En este sentido, el negacionismo respecto de los crímenes de lesa humanidad podría vincularse con el discurso del odio, dice Rosenberg. En Europa, de hecho, Alemania, Francia, Suiza, Austria, Bélgica, República Checa y España condenan expresamente el negacionismo en torno a los crímenes de derechos humanos.

Un aspecto importante, al hablar de discurso de odio, es la referencia a un grupo o colectivo. “Cuando tú le atribuyes un rasgo ofensivo a una etnia o a un grupo, por ejemplo que los pueblos originarios son de tal o cual forma, peyorativamente, estás difundiendo discurso de odio”, afirma Rosenberg.

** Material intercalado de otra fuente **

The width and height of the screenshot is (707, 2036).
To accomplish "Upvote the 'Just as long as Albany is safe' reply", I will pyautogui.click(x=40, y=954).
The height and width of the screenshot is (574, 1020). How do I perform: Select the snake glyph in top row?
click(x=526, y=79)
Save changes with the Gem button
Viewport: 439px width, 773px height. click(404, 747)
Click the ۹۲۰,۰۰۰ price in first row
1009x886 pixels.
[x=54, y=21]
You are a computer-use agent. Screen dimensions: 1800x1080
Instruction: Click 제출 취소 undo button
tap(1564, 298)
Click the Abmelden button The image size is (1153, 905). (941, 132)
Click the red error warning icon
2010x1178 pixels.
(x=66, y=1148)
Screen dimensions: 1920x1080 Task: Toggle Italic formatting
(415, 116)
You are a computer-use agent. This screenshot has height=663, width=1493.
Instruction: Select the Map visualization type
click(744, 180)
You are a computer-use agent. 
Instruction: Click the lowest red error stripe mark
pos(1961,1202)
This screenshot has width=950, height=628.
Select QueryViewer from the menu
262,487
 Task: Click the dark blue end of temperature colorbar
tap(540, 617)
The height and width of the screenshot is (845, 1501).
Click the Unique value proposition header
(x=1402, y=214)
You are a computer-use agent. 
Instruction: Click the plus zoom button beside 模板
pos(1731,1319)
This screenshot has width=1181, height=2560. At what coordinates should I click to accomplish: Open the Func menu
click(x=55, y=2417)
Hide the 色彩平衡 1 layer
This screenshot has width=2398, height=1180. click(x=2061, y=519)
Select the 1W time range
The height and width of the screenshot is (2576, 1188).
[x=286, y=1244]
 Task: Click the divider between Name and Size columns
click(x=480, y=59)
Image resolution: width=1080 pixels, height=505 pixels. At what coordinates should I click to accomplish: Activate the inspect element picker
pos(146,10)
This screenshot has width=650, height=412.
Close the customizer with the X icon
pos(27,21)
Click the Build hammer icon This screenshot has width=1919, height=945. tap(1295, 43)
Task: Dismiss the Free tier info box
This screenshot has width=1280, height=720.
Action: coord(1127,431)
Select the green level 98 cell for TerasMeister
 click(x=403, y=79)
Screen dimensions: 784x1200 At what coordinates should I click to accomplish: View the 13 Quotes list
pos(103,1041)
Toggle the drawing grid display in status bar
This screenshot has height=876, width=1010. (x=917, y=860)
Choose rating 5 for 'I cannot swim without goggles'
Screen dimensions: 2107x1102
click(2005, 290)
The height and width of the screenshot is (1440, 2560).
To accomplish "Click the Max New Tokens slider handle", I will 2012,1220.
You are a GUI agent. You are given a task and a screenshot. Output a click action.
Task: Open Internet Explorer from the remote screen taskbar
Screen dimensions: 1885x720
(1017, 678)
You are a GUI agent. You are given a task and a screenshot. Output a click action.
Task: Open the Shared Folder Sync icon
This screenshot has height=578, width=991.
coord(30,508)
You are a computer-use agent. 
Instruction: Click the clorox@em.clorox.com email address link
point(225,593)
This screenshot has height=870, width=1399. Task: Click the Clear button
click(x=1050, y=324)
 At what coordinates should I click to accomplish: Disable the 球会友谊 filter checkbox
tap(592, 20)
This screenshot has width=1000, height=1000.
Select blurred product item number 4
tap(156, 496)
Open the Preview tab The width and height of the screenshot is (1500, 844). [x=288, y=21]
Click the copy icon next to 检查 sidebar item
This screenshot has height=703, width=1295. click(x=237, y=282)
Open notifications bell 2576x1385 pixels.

Las líneas pueden ser a veces delgadas, pero las discrepancias no deben calificarse de odio; de otra forma la libertad de expresión y los límites del debate se reducen, comenta.

En nuestro país no hay legislación específica, si bien existe la Ley Antidiscriminación y la Ley de Opinión y Libertad de Prensa, que prohíbe la difusión de opiniones discriminatorias o que promuevan el odio. Pero en 2014 se presentó un proyecto contra la incitación al odio, aún en trámite en el Congreso.

“El discurso de odio no pertenece a una desviación social de la libertad de expresión, sino que es una agresión y un ataque contra el estado de derecho”, ha dicho la académica de la UC y ministra de la Corte Suprema, Ángela Vivanco. “El punto es cómo una sociedad democrática, tolerante y pluralista aborda el discurso de odio evitando limitar la libertad de expresión, pero asegurando que no sea fácil y que tenga sanción cometer este tipo de transgresiones. Es una línea delgada y por eso no es fácil legislar sobre este tema”.

Libertad y dignidad

Los ataques a las Torres Gemelas aún estaban muy frescos cuando el eurodiputado belga Daniel Féret fue llevado a proceso. Ex líder del Frente Nacional, se le acusó de difundir panfletos xenófobos y discriminatorios, en especial hacia los musulmanes. Féret perdió su fuero y se le impidió postular a cargos públicos por 10 años. El Tribunal Europeo de Derechos Humanos (TEDH) consideró que sus declaraciones eran “graves ataques contra los valores democráticos”.

Para el TEDH, la intervención en la libertad de expresión no solo es necesaria sino indispensable cuando se trata de discursos de odio. Con la herencia de la Segunda Guerra Mundial y el Holocausto, la perspectiva europea busca proteger a las eventuales víctimas de la intolerancia. Gran Bretaña, Francia, Alemania, Dinamarca e Italia cuentan con legislación que prohíbe los discursos de odio de distintos tipos.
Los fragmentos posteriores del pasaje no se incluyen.